The US government will pay $2.1 billion to Sanofi SA and GlaxoSmithKline Plc for COVID-19 vaccines to cover 50 million people and to underwrite the drug makers’ testing and manufacturing, the companies said on Friday.

The award is the biggest yet from ‘Operation Warp Speed,’ the White House initiative aimed at accelerating access to vaccines and treatments to fight COVID-19, the respiratory disease caused by the novel coronavirus.

Operation Warp Speed is headed up by Moncef Slaoui, a former GSK executive who is still not employed by the federal government, but working on contract at the helm of the vaccine initiative. 

He took the job on the condition that he not have to give up his shares in GSK, which rose two percent in premarket trading following the Friday announcement. Sanofi was up a little less than one percent before the bell.  

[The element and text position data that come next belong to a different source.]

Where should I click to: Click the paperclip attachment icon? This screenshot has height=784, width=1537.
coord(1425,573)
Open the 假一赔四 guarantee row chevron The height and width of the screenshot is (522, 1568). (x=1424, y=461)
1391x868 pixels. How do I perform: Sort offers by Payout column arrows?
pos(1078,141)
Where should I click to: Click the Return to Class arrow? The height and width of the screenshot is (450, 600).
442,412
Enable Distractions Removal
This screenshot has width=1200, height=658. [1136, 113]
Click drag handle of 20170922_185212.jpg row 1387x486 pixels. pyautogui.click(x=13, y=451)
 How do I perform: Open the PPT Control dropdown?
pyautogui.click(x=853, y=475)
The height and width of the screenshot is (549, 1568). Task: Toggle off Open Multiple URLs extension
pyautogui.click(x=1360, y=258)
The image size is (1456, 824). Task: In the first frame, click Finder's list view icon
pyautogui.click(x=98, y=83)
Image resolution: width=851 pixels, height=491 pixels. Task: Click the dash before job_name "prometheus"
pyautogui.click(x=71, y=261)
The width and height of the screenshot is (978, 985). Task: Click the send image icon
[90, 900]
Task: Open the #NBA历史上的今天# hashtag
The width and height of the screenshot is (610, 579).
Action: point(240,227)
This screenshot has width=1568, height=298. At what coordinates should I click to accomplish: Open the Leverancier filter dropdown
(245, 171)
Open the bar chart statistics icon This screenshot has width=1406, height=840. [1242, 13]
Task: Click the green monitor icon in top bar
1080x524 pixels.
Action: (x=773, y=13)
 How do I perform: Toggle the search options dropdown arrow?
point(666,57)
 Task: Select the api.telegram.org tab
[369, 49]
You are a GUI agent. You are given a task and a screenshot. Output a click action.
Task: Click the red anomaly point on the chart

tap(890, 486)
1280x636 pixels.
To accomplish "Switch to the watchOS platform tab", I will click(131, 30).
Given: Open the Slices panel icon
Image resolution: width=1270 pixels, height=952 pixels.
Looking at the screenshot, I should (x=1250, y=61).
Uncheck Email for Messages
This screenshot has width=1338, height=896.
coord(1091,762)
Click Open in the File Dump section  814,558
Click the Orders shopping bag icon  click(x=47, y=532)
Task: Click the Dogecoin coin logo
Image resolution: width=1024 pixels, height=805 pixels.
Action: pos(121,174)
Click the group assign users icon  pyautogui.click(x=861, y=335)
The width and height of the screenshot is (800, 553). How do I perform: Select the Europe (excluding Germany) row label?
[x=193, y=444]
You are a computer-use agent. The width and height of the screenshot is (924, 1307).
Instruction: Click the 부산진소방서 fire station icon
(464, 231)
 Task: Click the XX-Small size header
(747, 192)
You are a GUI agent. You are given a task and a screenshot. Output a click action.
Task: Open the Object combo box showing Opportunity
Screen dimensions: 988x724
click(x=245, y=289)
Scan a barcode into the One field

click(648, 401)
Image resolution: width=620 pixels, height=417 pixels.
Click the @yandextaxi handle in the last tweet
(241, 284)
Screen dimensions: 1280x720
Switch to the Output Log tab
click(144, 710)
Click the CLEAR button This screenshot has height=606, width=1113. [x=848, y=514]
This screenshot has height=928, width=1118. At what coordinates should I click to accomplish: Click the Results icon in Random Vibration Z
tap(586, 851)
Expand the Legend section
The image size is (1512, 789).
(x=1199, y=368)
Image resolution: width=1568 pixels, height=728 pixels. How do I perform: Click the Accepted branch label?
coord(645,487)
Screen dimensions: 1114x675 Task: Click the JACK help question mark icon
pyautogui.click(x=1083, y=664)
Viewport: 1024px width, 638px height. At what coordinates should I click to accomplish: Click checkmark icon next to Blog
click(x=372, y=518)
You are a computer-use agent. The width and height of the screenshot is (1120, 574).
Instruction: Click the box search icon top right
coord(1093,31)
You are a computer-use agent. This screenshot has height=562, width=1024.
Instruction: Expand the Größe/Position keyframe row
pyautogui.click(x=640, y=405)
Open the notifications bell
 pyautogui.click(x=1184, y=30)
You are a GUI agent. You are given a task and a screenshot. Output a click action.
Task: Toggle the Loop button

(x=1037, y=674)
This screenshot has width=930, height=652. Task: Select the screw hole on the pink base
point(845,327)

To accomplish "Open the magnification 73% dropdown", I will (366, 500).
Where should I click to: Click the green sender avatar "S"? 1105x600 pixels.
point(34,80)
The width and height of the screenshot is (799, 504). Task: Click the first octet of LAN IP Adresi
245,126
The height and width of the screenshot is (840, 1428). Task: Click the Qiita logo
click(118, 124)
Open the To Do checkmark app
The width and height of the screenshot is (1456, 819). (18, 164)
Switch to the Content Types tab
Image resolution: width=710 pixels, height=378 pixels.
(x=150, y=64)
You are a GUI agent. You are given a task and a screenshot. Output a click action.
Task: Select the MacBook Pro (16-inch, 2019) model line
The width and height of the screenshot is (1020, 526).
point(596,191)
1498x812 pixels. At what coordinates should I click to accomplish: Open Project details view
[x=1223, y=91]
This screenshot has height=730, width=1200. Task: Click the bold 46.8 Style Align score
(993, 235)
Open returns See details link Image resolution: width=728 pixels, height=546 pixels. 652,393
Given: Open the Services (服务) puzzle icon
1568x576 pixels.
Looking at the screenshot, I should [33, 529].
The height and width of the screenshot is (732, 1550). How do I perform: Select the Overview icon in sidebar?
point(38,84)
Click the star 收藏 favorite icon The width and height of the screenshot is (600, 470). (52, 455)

The deal, announced by the US Department of Health and Human Services (HHS) and Department of Defense, works out at a cost of around $42 per person inoculated.

That is almost identical to the $40 per patient the US agreed to pay Pfizer and BioNTech when it inked a nearly $2 billion deal for 50 million courses of that potential vaccine last week.

The Sanofi-GSK deal is for 100 million doses, at two per person, and gives the government an option to purchase an additional 500 million doses at an unspecified price. Sanofi and GSK plan to start clinical trials for the vaccine in September.

Sanofi executive Clement Lewin said the companies had not yet agreed with the government on a specific price for the additional doses.

GSK said in a statement that more than half of the total funding will go into further development of the vaccine, including clinical trials, with the remainder used for a manufacturing ramp-up and delivery of doses.

The two companies’ inoculation is combination of a vaccine based on Sanofi’s flu shots and a complementary technology from GSK called an adjuvant, designed to improve the vaccine’s potency.

Sanofi will receive the bulk of the proceeds from the deal.

It marks the second contract for the Franco-British pair’s vaccine candidate after they agreed earlier this week to supply 60 million doses to the British government.

Reuters reported last week that Pfizer’s deal was expected to set a pricing benchmark for future deals between drugmakers and governments.

Moderna Inc and Pfizer began two 30,000-subject trials of COVID-19 vaccines on Monday that could clear the way for regulatory approval and use by the end of 2020.